ここは決まりがないところです。特に終末期医療においてseizureは本人、家族にとってもとてもつらいものがあるためしっかりとコントロールしたいところです。ただ実際には抗てんかん薬の内服が難しく、抗てんかん薬は貼付剤も存在しないため悩むケースが多いと思います。
皮下注射可能な場合:ミダゾラム皮下注射で鎮静と合わせてコントロール
皮下注射をしない場合:バルプロ酸座薬またはフェノバルビタール座薬
私はこのように対応していますが、これが果たして正しいのか全く自信がありません。是非皆様方の意見を教えてください。
参考文献
Chen DY, Chen CC, Crawford JR, Wang SG. Tumor-related epilepsy: epidemiology, pathogenesis and management. J Neurooncol. 2018 Aug;139(1):13-21. doi: 10.1007/s11060-018-2862-0. Epub 2018 May 24. PMID: 29797181.

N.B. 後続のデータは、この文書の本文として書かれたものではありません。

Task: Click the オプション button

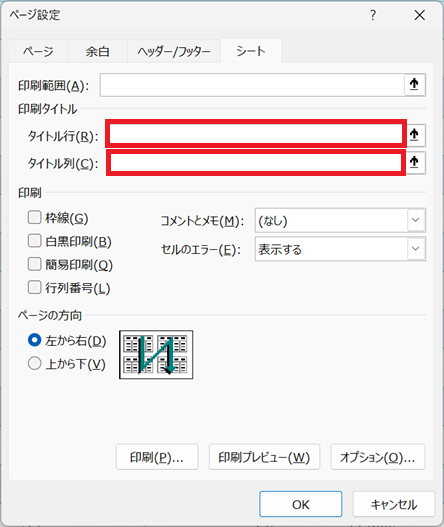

Glantz MJ, Cole BF, Forsyth PA, Recht LD, Wen PY, Chamberlain MC, Grossman SA, Cairncross JG. Practice parameter: anticonvulsant prophylaxis in patients with newly diagnosed brain tumors. Report of the Quality Standards Subcommittee of the American Academy of Neurology. Neurology. 2000 May 23;54(10):1886-93. doi: 10.1212/wnl.54.10.1886. PMID: 10822423.